Deu no New York Times: MySpace junta-se à Universal, Sony e WEA em site de música. É o “mais novo esforço da debilitada indústria musical para conter o declínio de suas perspectivas”, segundo o jornal.
Pelo que eu entendi, o serviço é gratuito e paga-se com publicidade. Em troca dá streaming, listas personalizadas, grupos de amigos e download. Fala-se em cobrar uma assinatura mensal para download ilimitado.
“Chris DeWolfe, executivo chefe do MySpace, uma divisão da News Corporation, descreve o serviço, que será apresentado no fim deste ano, como um lugar só para toda a música, nas suas variadas encarnações digitais.”
Se as gravadoras não podem combater o download irrestrito, juntam-se a ele, inexoravelmente.

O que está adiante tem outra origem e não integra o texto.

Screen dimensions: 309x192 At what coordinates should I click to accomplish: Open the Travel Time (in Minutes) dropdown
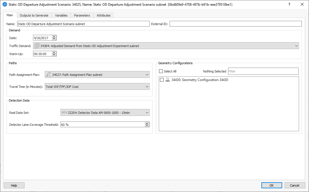point(148,86)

Bonito ser testemunha de algumas mudanças muito rápidas. Comecei a trabalhar justamente nessa área: primeiro tive um programa de rock no rádio, depois pesquisei música no Centro Cultural São Paulo, fui produtora da MTV, repórter da seção cultural de dois jornais, cansei as pernas em shows em estádio de futebol e festivais. O negócio todo mudou tão radicalmente, caramba. Não sobrou nada desse império das grandes gravadoras. Posso ouvir sua queda. “Quem te viu, quem te vê.”